Lula e Arthur Lira se reúnem hoje para definir fim da jornada 6×1 e regra de transição

Acordo iminente para nova jornada de trabalho

Uma reunião crucial entre o presidente Luiz Inácio Lula da Silva (PT) e o presidente da Câmara, Arthur Lira (PP-AL), está agendada para esta segunda-feira (25). O objetivo principal do encontro é finalizar os detalhes da proposta que visa o fim da jornada de trabalho 6×1 (seis dias trabalhados e um de descanso). A pauta, considerada um trunfo eleitoral e de alta prioridade para o governo e para a presidência da Câmara, busca estabelecer um consenso sobre a regra de transição para a mudança na carga horária semanal.

Relatório final e pontos de impasse

O adiamento do parecer sobre a proposta na semana passada ocorreu justamente devido às divergências na regra de transição. O relatório final, que deve ser apresentado hoje pelo deputado Leo Prates (PDT-BA), precisará contemplar o entendimento entre as partes. A expectativa é que a redução da jornada de 44 para 40 horas semanais, sem perda salarial e com a garantia de dois dias de folga, seja acordada. No entanto, o período de transição para a implementação dessas mudanças ainda é o principal ponto de discórdia.

Propostas de transição e resistência

Enquanto o governo defende a aplicação imediata da redução de jornada após a aprovação, setores produtivos e empresários pressionam por uma transição mais longa, com o Executivo admitindo negociar um período de até dois anos. Por outro lado, oposição e parte do centrão apresentaram emendas que sugerem uma transição de até 10 anos, ideia fortemente rejeitada pelo relator Leo Prates, que declarou preferir renunciar à relatoria a aceitar um prazo tão extenso. A repercussão negativa levou à retirada de uma das emendas de 10 anos, e o debate agora se concentra em uma transição de dois a cinco anos.
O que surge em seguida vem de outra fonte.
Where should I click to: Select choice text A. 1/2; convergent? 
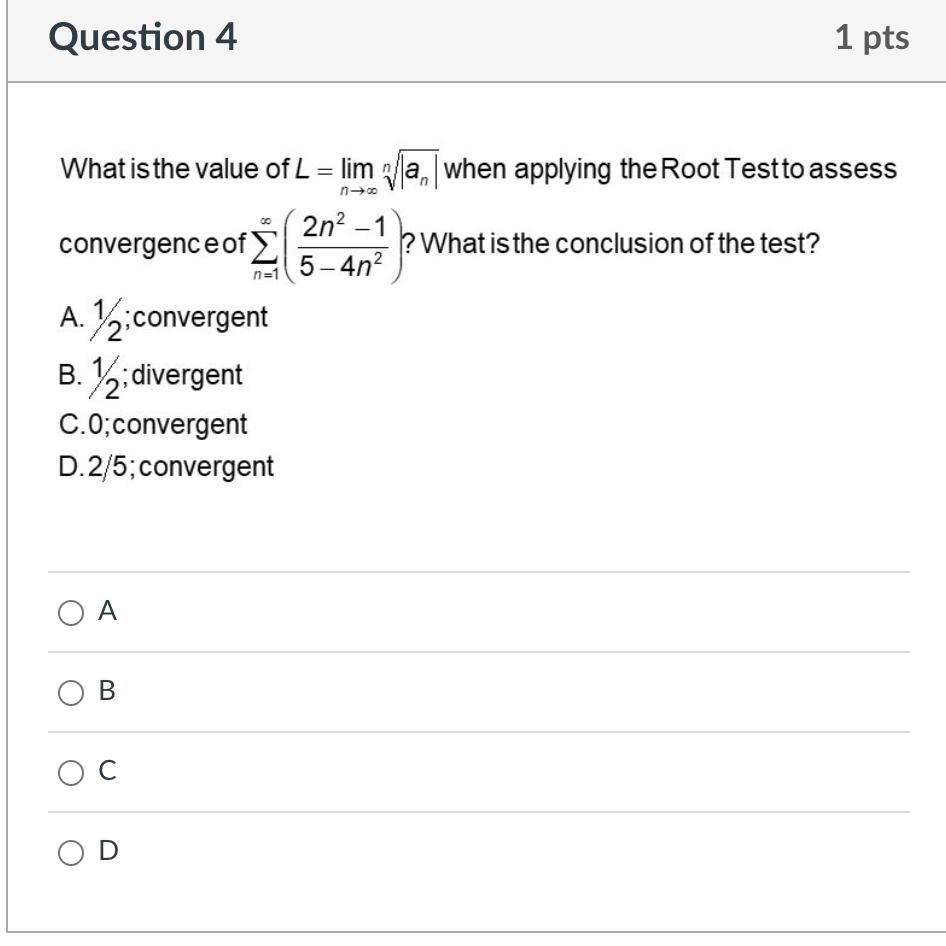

Próximos passos e desafios

Há uma corrida contra o tempo para que um acordo seja firmado, visto que Leo Prates, com o aval de Arthur Lira, prevê a votação da proposta na comissão especial e no plenário para a próxima quinta-feira (28). A falta de consenso sobre a transição gera preocupação entre os articuladores do texto, que temem a dificuldade em obter os 308 votos necessários para a aprovação em plenário. Apesar disso, a PEC é vista como um tema de forte apelo popular, o que aumenta a confiança de alguns parlamentares em sua aprovação. O relatório de Prates deve focar em um regramento geral da mudança, com a entrada em vigor dos dois dias de folga já em 2026, embora não necessariamente consecutivos. Regras mais específicas para setores com jornadas diferenciadas, como o aéreo e o de saúde, deverão ser tratadas por meio de um projeto de lei complementar enviado pelo governo.